■ **EXERCISE DIRECTIONS**: Transcribe exactly the lines below that begin at the line with "Image resolution: width=795" and stop after the line with "Task: Click the 非挥发组份含量 line", leaving out every picture.

■ **RAW DATA**:
>>>>>
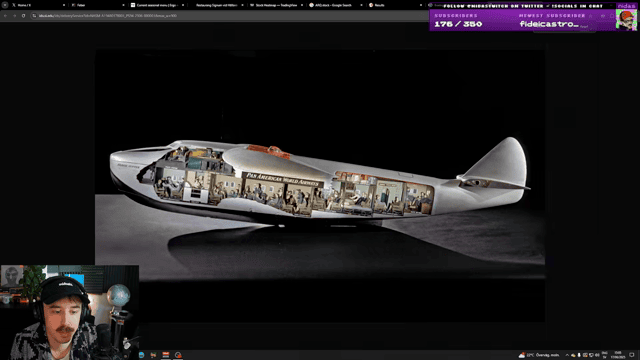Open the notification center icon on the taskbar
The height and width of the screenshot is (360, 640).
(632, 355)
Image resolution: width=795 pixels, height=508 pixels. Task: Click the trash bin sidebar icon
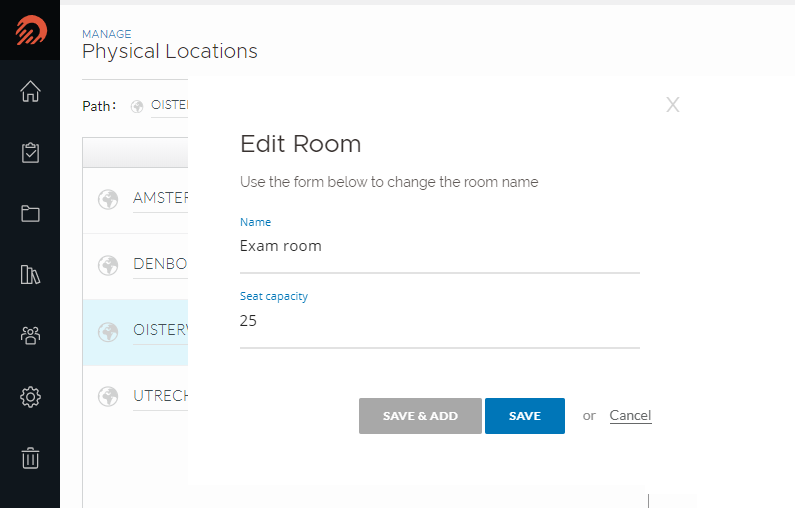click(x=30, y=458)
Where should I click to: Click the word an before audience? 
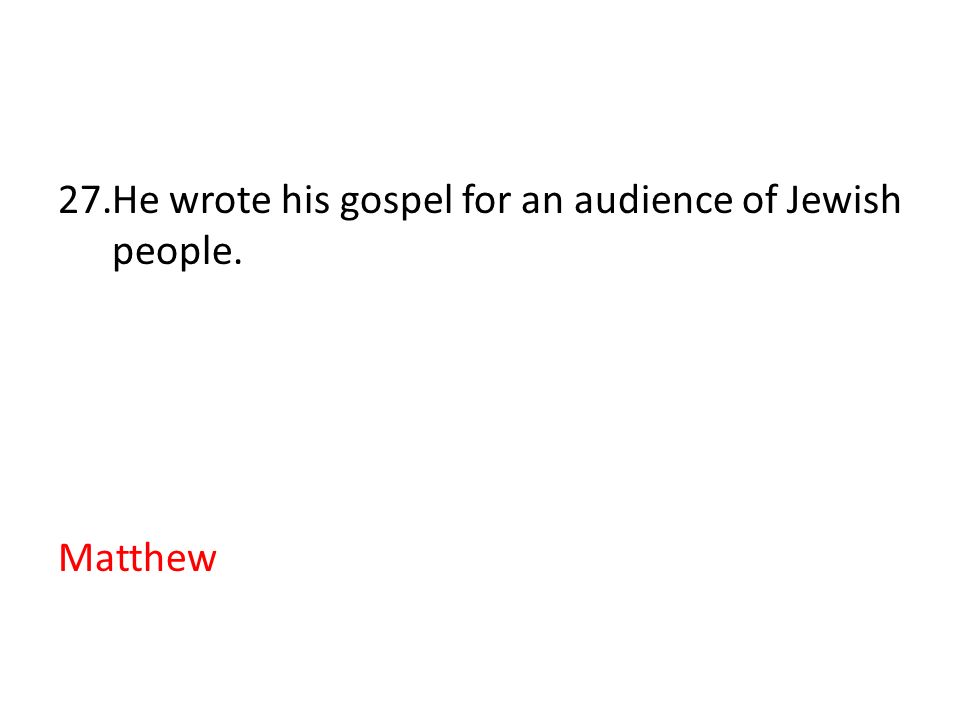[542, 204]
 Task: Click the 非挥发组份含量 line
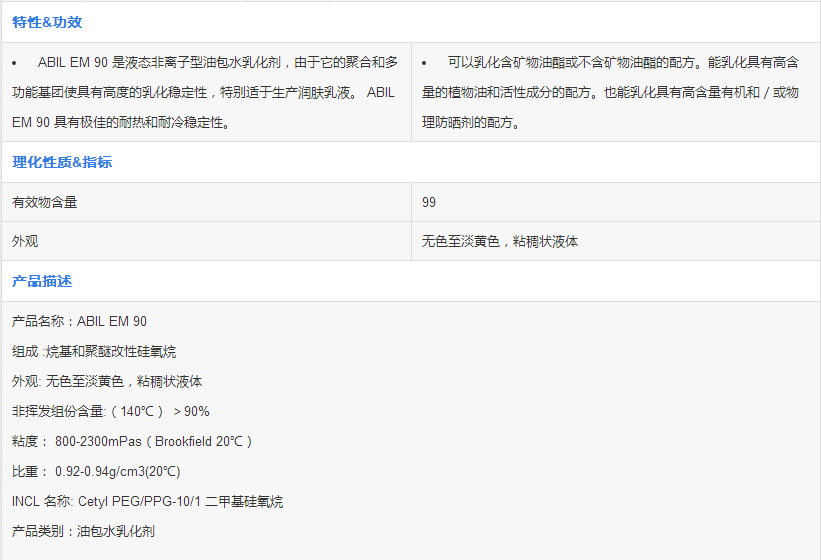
<<<<<
>>>>>
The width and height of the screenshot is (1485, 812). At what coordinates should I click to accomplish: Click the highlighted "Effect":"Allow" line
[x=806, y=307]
<<<<<
>>>>>
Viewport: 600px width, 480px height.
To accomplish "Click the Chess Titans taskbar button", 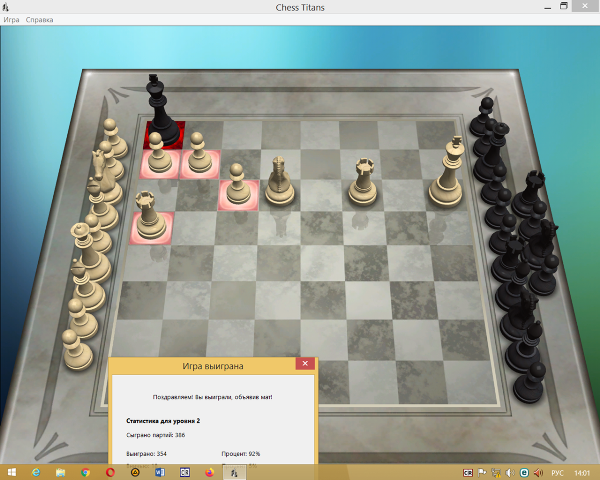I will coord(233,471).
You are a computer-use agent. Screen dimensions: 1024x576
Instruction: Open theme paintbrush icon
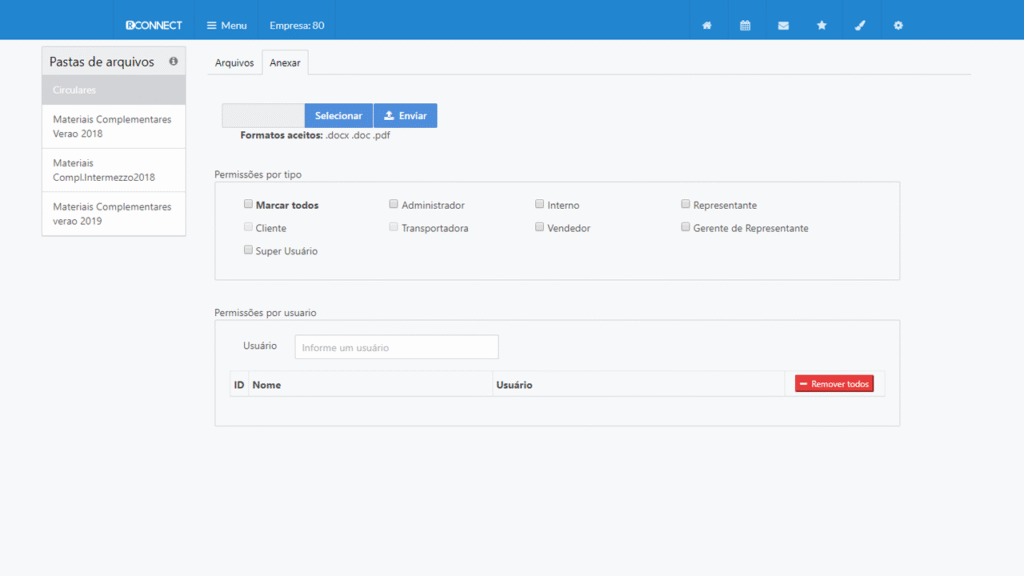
<<<<<
■ **COMPLETED EXERCISE**:
Image resolution: width=795 pixels, height=508 pixels. Task: Click the trash bin sidebar icon
click(x=30, y=458)
Where should I click to: Click the word an before audience? 
[542, 204]
 Task: Click the 非挥发组份含量 line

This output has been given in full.